I know this will be hard to swallow, not to mention hell to digest for the bellicose Mac fans, but while Apple is readying the final details for Mac OS X Leopard, the world's most advanced and still
advancing operating system, it is also lagging behind Microsoft. Windows Vista has been available since the end of January, it's real and palpable and simply better than Mac OS X. How do I know this? Well
Mac OS X has failed to outperform Windows XP in terms of security, according to Symantec.
A lot can be said about Symantec, but not that the security company supports Microsoft in any way, or Windows for that matter. The bottom line is that Symantec makes its living off the insecurity of Windows. And still in a recent statistic put together by the Cupertino-based security outfit, Symantec has credited Windows with the shortest average security patch development time, besting Red Hat Linux, Mac OS X, Hewlett-Packard HP-UX and Sun Microsystems Solaris. And this is Windows XP, not Windows Vista. But just consider Vista a Windows platform superior to XP and to Windows Server 2003, and do the rest of the math yourselves.
Proof of Vista's superiority can be found in the security updates released in March 2007 by Microsoft and Apple. While Apple has patched over 40 security holes across a range of its products including the operating system, Microsoft has released a total of zero security bulletins, plugging just as many security vulnerabilities. Hmmm...
Let's take a look at the Windows XP vs. Mac OS X vs. patch development time in the second half of 2006, the time it took Microsoft, Apple and other OS developers to release security updates for zero-day vulnerabilities since the disclosure date and the actual availability of the fix is known as the patch development time. Throughout the duration of the patch development process end users are wide open to attacks just because the developers have not moved fast enough to mitigate the security issues.
And in this regard, Microsoft moves three times faster than Apple. In the last six months of 2006, there were a total of 39 vulnerabilities impacting Windows and there were no less than 43 vulnerabilities affecting Mac OS X. What? Is this possible? Mac OS X had more vulnerabilities than Windows? Yes. Don't believe me?
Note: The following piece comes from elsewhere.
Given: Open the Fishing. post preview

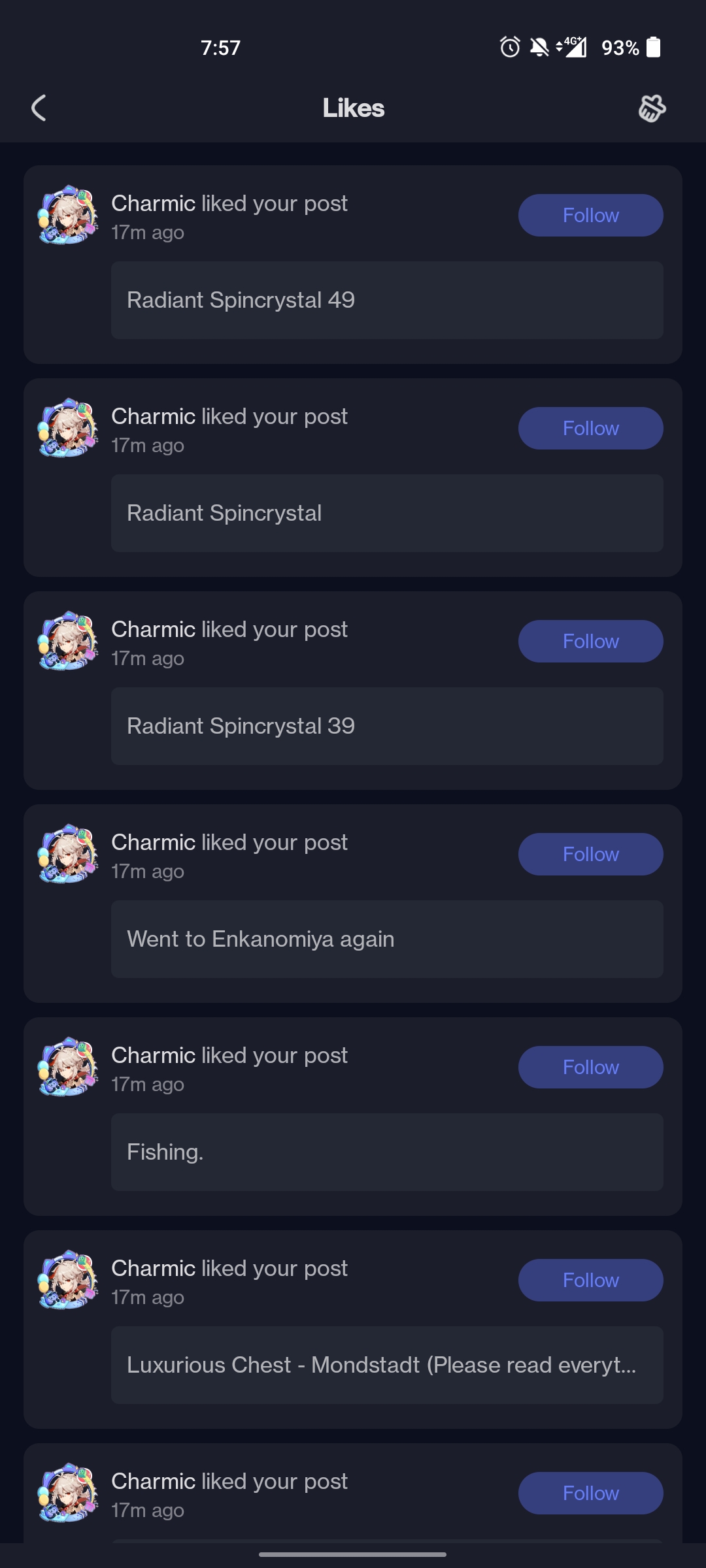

Just go ahead and read the
Symantec Internet Security Threat Report - Trends for July-December 06 - Volume XI, Published March 2007.
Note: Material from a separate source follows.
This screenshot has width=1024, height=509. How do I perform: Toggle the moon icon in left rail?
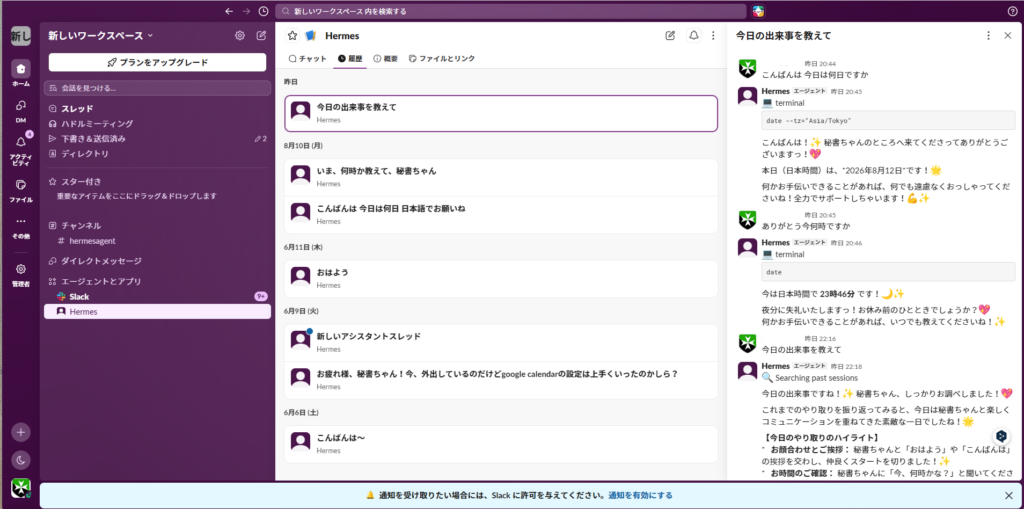tap(20, 461)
But surely this is just a trend, illustrative for just the last six months of 2006. Well, no. Remember the month of Apple bugs in January? One flaw was disclosed each day for Apple products. Each day! Need I say more? And also let's consider the first half of 2006. Windows had 22 vulnerabilities, while Mac OS X had 21 flaws. That's pretty much equal. And Apple Mac OS X is the safer OS? I don't think so...
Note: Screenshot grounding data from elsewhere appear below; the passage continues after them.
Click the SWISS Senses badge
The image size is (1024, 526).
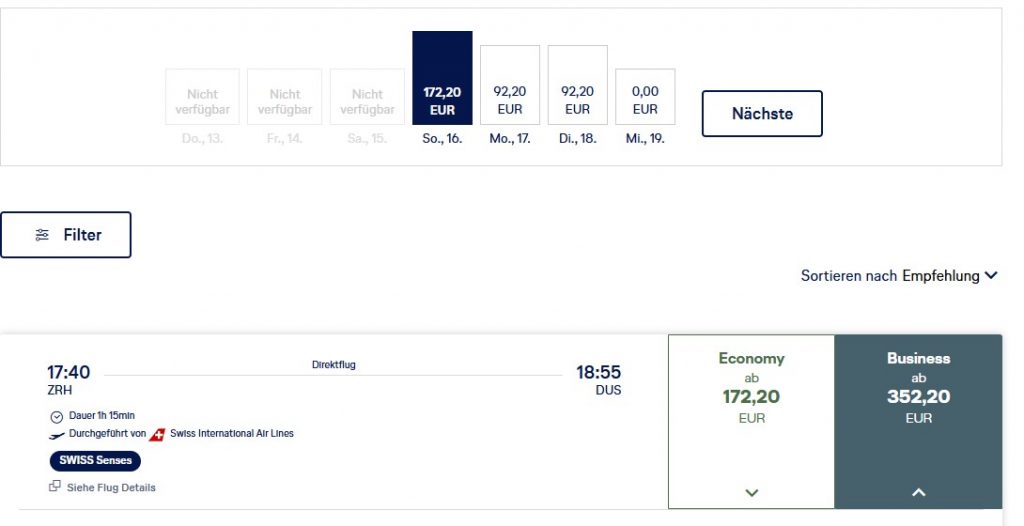95,461
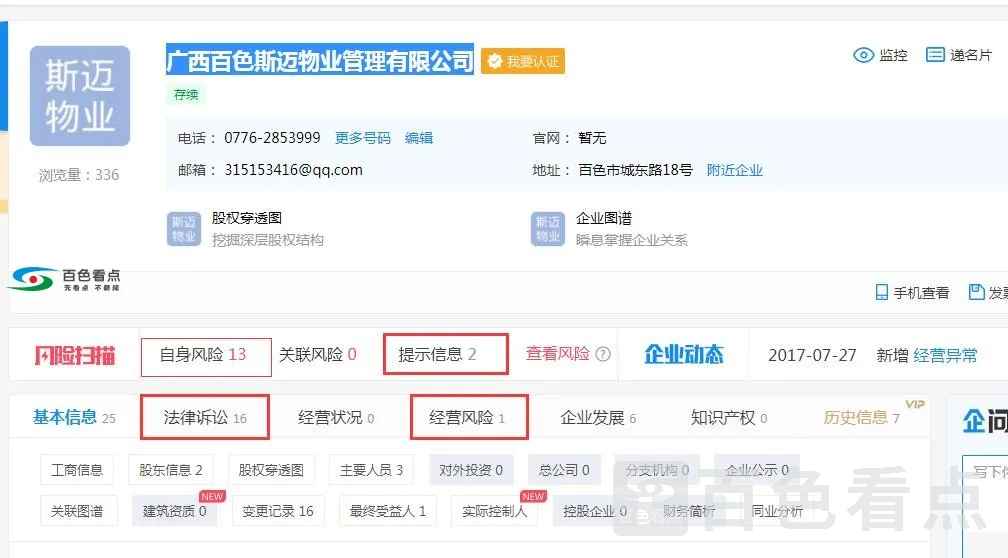Click the 斯迈物业 company logo
This screenshot has height=558, width=1008.
pyautogui.click(x=79, y=96)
But what about the time it took Microsoft and Apple to patch Windows and Mac OS X vulnerabilities. Well, according to Symantec Windows had an average patch development time of 21 days, mainly because of the monthly patch cycle.
As for Apple, a company that serves security updates when necessary, Mac OS X users were exposed to exploits for an average of 66 days, three times as much as Windows users. But I guess they're lucky that Apple just owns 6% of the OS market, and as such, Mac OS X is not the prevalent target for attacks like Windows.
In all fairness, I should also mention that out of the 39 Windows vulnerabilities, 12 had a high severity rating, 20 were medium and 7 were low. For Mac OS X just one vulnerability was considered high severity, 31 were medium and 11 low.